Reproduce all records verbatim.

(INPUT MATERIAL Opens)

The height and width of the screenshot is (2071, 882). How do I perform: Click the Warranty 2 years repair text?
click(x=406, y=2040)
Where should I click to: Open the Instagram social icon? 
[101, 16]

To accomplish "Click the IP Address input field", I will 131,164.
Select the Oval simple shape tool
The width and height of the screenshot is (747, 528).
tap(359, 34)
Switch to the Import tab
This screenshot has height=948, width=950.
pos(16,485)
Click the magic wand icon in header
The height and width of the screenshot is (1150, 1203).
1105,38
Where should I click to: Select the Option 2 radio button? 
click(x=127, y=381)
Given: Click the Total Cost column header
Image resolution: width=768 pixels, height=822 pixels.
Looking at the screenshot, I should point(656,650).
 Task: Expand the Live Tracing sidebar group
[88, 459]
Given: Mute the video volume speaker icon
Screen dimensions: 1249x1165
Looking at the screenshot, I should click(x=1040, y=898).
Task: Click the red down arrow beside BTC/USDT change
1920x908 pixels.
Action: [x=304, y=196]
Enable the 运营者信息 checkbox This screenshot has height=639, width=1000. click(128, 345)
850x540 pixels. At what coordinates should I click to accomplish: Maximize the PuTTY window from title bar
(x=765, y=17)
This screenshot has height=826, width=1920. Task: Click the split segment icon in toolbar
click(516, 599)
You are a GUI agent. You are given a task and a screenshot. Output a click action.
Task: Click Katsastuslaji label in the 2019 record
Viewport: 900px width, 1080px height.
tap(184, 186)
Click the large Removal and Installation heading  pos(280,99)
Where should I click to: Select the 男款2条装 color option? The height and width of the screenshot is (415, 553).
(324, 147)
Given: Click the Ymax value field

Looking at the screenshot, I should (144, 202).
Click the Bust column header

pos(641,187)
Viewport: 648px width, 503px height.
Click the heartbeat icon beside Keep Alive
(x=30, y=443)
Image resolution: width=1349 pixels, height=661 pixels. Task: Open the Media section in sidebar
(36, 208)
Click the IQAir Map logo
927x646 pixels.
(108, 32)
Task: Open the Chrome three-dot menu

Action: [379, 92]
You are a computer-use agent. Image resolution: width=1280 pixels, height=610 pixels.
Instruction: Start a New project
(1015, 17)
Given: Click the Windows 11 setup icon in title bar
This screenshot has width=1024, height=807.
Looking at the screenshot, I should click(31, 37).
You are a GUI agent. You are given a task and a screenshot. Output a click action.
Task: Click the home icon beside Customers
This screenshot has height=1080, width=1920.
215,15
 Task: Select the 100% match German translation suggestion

(INPUT MATERIAL Closes)

## THE COMPLETED TASK:
The height and width of the screenshot is (2071, 882). How do I perform: Click the Warranty 2 years repair text?
click(x=406, y=2040)
Where should I click to: Open the Instagram social icon? 
[101, 16]

To accomplish "Click the IP Address input field", I will 131,164.
Select the Oval simple shape tool
The width and height of the screenshot is (747, 528).
tap(359, 34)
Switch to the Import tab
This screenshot has height=948, width=950.
pos(16,485)
Click the magic wand icon in header
The height and width of the screenshot is (1150, 1203).
1105,38
Where should I click to: Select the Option 2 radio button? 
click(x=127, y=381)
Given: Click the Total Cost column header
Image resolution: width=768 pixels, height=822 pixels.
Looking at the screenshot, I should point(656,650).
 Task: Expand the Live Tracing sidebar group
[88, 459]
Given: Mute the video volume speaker icon
Screen dimensions: 1249x1165
Looking at the screenshot, I should click(x=1040, y=898).
Task: Click the red down arrow beside BTC/USDT change
1920x908 pixels.
Action: [x=304, y=196]
Enable the 运营者信息 checkbox This screenshot has height=639, width=1000. click(128, 345)
850x540 pixels. At what coordinates should I click to accomplish: Maximize the PuTTY window from title bar
(x=765, y=17)
This screenshot has height=826, width=1920. Task: Click the split segment icon in toolbar
click(516, 599)
You are a GUI agent. You are given a task and a screenshot. Output a click action.
Task: Click Katsastuslaji label in the 2019 record
Viewport: 900px width, 1080px height.
tap(184, 186)
Click the large Removal and Installation heading  pos(280,99)
Where should I click to: Select the 男款2条装 color option? The height and width of the screenshot is (415, 553).
(324, 147)
Given: Click the Ymax value field

Looking at the screenshot, I should (144, 202).
Click the Bust column header

pos(641,187)
Viewport: 648px width, 503px height.
Click the heartbeat icon beside Keep Alive
(x=30, y=443)
Image resolution: width=1349 pixels, height=661 pixels. Task: Open the Media section in sidebar
(36, 208)
Click the IQAir Map logo
927x646 pixels.
(108, 32)
Task: Open the Chrome three-dot menu

Action: [379, 92]
You are a computer-use agent. Image resolution: width=1280 pixels, height=610 pixels.
Instruction: Start a New project
(1015, 17)
Given: Click the Windows 11 setup icon in title bar
This screenshot has width=1024, height=807.
Looking at the screenshot, I should click(31, 37).
You are a GUI agent. You are given a task and a screenshot. Output a click action.
Task: Click the home icon beside Customers
This screenshot has height=1080, width=1920.
215,15
 Task: Select the 100% match German translation suggestion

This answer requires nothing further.